**Exercise description**
Search the records for the string "this" and copy every line in which it appears.

Data records:
....................

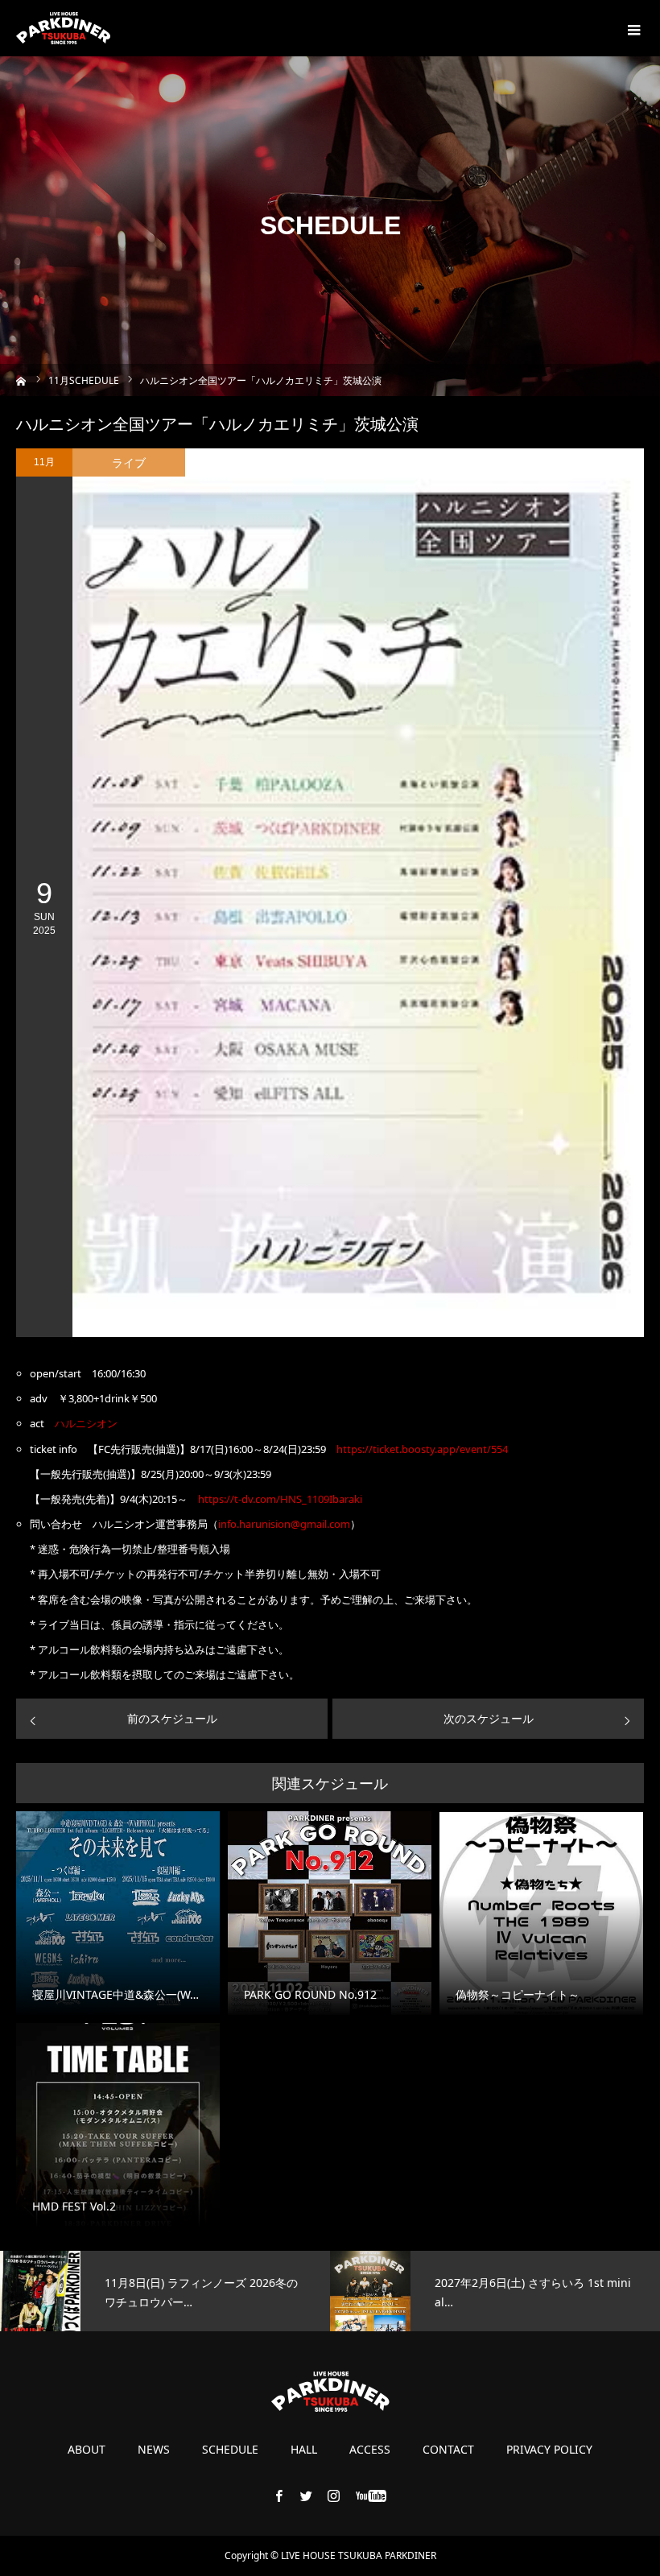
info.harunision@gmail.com (284, 1524)
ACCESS (369, 2449)
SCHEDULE (230, 2449)
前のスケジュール (172, 1718)
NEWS (154, 2449)
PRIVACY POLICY (549, 2449)
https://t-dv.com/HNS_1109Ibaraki (280, 1499)
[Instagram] (334, 2495)
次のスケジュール (488, 1718)
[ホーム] (21, 380)
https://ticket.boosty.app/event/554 (422, 1449)
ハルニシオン (86, 1423)
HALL (304, 2449)
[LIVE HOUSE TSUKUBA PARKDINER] (63, 28)
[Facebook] (279, 2495)
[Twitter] (307, 2495)
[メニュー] (632, 28)
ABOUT (86, 2449)
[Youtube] (371, 2495)
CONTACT (448, 2449)
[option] (165, 2291)
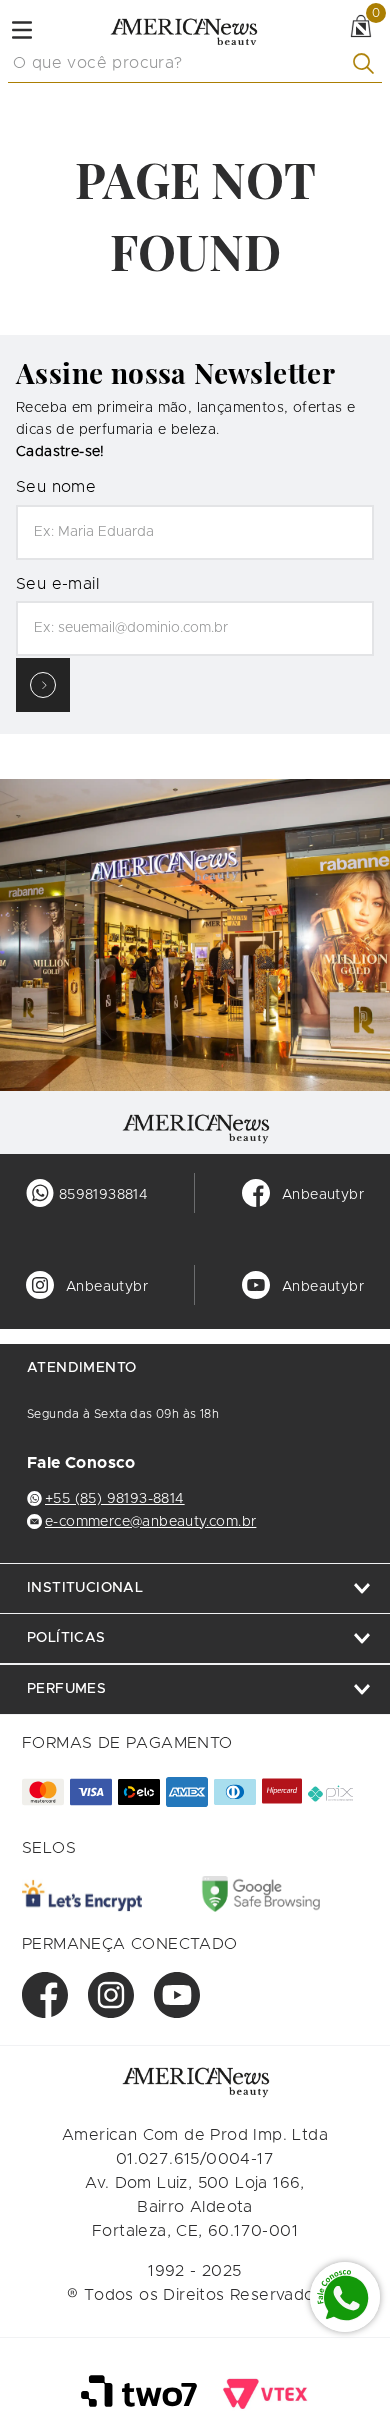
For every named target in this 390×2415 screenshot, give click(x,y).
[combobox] (195, 64)
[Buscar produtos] (367, 63)
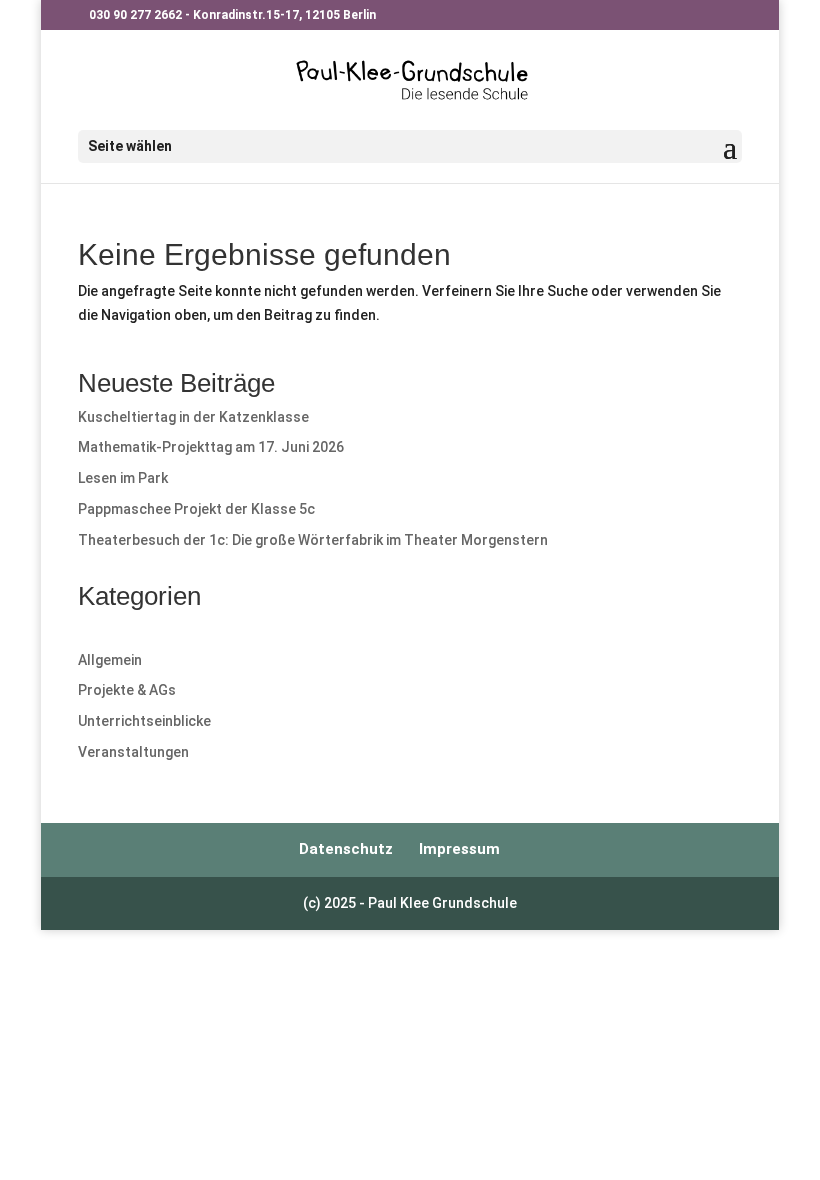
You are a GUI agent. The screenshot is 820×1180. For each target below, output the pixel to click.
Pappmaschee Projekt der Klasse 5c (196, 509)
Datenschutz (346, 849)
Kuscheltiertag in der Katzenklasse (193, 417)
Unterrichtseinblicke (144, 721)
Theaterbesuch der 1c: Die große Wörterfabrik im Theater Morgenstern (313, 540)
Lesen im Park (123, 478)
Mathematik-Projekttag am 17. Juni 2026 (211, 447)
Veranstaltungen (133, 752)
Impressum (459, 849)
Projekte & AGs (127, 690)
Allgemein (110, 660)
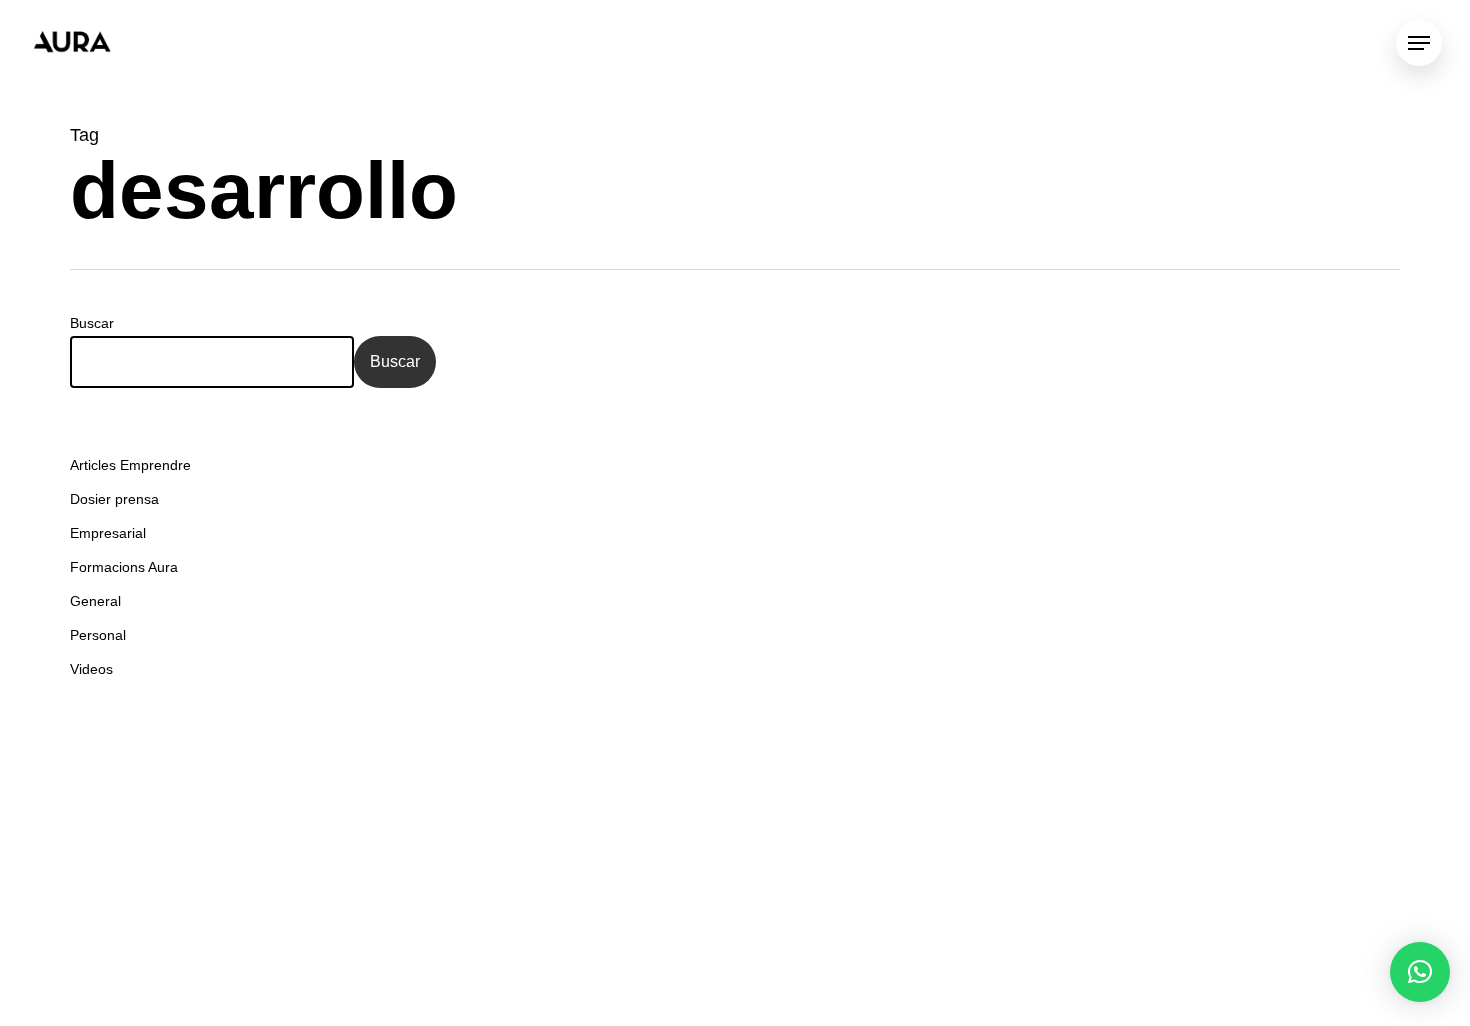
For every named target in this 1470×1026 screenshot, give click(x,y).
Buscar (92, 323)
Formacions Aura (124, 567)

....................

**Answer**
For every named target in this 390×2415 screenshot, give click(x,y).
For every named target in this 1470×1026 screenshot, give click(x,y).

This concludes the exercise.